> [Your goal] Beginning with the first line, please repeat the entries exactly and end on the line that contains "This screenshot has width=1655, height=720.".

====== Material for this exercise

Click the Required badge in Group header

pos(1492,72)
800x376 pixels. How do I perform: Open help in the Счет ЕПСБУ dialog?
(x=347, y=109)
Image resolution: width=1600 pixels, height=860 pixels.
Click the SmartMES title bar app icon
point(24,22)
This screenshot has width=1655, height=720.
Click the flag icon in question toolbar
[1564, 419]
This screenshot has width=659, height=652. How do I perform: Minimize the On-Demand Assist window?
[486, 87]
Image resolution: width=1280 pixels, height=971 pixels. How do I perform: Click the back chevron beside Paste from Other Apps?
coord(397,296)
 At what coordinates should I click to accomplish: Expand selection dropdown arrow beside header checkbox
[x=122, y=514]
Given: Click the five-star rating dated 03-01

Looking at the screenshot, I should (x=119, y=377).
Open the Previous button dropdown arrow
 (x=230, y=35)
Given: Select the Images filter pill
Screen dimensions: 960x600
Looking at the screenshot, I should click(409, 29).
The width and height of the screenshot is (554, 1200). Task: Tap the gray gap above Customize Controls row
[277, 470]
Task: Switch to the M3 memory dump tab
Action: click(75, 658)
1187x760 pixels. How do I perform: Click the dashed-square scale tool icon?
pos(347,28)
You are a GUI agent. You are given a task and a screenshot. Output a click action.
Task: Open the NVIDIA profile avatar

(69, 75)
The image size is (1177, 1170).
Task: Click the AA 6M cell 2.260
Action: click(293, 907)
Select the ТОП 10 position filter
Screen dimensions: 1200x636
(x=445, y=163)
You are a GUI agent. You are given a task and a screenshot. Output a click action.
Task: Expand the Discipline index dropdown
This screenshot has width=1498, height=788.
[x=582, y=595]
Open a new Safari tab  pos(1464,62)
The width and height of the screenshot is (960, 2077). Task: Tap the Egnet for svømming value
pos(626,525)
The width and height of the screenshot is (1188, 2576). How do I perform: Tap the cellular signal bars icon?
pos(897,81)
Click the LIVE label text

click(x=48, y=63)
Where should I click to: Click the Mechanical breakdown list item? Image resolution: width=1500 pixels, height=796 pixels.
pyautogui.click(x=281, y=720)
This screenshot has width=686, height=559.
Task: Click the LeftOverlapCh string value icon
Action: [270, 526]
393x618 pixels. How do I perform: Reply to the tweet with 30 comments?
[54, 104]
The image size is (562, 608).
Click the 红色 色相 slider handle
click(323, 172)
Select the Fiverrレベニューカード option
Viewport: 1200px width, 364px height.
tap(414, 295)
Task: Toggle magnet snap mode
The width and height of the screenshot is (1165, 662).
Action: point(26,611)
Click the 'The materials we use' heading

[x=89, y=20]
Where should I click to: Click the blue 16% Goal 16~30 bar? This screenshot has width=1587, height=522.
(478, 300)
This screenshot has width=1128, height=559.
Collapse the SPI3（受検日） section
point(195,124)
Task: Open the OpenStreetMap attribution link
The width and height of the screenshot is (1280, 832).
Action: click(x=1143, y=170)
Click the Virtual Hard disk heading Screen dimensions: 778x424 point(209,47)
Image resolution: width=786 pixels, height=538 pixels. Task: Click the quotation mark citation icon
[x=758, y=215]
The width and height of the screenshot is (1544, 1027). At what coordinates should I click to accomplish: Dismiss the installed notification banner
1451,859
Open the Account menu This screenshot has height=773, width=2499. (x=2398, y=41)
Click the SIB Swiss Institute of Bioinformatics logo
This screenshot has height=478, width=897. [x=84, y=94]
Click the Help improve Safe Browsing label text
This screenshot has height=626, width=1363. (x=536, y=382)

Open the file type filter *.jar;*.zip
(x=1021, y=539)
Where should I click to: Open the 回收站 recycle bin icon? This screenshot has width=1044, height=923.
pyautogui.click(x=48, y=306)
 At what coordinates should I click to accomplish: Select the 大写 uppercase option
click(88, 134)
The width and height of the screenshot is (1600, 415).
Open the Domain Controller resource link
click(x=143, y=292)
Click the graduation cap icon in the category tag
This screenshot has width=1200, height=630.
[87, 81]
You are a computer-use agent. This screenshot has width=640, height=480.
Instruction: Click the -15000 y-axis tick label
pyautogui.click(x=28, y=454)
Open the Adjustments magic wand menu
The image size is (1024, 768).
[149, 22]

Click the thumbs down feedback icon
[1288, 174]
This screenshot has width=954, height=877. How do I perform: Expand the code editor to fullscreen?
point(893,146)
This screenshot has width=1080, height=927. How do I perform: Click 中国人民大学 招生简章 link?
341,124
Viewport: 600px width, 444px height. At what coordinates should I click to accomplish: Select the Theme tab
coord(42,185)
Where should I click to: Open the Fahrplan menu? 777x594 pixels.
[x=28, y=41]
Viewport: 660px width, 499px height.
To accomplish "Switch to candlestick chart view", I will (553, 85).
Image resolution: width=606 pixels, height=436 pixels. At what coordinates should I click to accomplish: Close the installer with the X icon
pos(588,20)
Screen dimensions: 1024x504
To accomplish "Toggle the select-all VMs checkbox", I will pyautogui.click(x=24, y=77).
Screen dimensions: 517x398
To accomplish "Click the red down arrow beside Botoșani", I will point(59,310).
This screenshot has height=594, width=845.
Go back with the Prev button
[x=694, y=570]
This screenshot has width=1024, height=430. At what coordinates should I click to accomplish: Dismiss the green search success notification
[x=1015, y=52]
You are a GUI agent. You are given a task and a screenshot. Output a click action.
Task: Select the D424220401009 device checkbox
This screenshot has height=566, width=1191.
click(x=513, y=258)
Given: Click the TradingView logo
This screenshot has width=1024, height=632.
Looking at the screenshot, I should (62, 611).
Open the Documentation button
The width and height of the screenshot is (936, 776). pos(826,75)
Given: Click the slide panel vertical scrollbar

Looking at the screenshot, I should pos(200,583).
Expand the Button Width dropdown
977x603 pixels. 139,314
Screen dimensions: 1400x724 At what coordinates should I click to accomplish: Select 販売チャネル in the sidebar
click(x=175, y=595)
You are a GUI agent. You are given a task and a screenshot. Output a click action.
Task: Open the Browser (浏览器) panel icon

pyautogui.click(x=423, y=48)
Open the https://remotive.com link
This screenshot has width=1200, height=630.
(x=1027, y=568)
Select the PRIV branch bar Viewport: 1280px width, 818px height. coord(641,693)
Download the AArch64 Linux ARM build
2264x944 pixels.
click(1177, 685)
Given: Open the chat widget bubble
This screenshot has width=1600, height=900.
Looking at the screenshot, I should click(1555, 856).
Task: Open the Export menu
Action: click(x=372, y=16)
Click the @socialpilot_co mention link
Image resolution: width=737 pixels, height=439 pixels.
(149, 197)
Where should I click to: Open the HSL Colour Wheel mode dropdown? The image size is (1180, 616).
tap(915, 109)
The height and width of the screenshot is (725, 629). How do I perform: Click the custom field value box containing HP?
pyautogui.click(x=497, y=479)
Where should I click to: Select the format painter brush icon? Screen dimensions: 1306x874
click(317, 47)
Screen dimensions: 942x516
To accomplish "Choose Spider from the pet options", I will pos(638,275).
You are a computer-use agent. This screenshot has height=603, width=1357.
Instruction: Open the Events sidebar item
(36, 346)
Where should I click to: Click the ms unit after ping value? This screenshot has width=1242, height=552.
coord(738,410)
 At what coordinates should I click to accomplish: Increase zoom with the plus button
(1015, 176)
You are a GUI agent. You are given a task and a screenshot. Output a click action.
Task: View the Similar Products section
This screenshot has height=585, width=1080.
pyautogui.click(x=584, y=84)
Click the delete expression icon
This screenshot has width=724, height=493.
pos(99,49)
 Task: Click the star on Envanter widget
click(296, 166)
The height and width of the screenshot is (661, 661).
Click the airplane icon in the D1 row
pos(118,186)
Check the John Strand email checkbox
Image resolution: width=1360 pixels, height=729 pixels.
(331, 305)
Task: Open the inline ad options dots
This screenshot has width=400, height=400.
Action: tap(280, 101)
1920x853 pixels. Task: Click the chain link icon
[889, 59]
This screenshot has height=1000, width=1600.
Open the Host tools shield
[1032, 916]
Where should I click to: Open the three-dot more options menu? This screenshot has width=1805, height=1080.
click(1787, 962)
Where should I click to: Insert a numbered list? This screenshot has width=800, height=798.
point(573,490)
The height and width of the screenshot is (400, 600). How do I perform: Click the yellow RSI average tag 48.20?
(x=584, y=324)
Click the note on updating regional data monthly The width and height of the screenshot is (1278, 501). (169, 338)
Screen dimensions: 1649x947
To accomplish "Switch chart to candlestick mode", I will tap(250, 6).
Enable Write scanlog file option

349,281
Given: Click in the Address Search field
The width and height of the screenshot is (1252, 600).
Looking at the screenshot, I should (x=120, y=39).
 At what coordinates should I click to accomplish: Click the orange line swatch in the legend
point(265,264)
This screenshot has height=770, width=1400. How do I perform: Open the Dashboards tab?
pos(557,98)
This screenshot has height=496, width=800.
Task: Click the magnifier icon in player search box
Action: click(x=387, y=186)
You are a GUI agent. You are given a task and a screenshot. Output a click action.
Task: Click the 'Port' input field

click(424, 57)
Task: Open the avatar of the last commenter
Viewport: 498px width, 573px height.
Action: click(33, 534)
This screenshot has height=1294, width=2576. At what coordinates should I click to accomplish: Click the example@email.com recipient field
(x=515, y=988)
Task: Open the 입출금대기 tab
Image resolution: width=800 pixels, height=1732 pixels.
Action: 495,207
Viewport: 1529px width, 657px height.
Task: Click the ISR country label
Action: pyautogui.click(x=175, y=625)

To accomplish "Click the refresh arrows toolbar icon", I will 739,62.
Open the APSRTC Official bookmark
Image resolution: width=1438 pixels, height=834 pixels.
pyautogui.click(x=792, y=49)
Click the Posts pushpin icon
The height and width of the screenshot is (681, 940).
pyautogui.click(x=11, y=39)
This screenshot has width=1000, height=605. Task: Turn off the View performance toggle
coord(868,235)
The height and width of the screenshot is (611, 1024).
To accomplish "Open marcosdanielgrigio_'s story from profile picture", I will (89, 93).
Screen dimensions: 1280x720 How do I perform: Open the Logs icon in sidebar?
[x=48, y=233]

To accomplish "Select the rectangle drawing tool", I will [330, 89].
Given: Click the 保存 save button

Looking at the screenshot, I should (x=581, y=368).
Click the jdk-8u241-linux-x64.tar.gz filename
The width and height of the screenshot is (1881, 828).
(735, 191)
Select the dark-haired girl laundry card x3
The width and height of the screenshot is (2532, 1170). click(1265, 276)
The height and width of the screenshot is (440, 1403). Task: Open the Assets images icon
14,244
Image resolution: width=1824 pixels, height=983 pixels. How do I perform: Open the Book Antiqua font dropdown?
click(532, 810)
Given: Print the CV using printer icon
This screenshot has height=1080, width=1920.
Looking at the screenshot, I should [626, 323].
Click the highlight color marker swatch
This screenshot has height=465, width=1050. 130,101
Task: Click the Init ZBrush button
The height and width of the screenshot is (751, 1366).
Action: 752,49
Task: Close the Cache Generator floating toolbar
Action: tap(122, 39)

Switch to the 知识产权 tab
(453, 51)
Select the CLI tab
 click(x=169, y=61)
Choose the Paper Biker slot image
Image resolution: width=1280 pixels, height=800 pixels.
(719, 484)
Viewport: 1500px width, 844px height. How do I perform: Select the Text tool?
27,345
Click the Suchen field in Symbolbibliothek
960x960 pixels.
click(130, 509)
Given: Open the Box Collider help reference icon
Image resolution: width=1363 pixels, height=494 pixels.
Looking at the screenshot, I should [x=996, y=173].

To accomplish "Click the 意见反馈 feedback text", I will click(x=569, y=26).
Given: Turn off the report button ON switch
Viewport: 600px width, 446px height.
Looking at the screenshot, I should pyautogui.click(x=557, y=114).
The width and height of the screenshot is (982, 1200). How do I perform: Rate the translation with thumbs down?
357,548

============

> [The completed task]
Click the Required badge in Group header

pos(1492,72)
800x376 pixels. How do I perform: Open help in the Счет ЕПСБУ dialog?
(x=347, y=109)
Image resolution: width=1600 pixels, height=860 pixels.
Click the SmartMES title bar app icon
point(24,22)
This screenshot has width=1655, height=720.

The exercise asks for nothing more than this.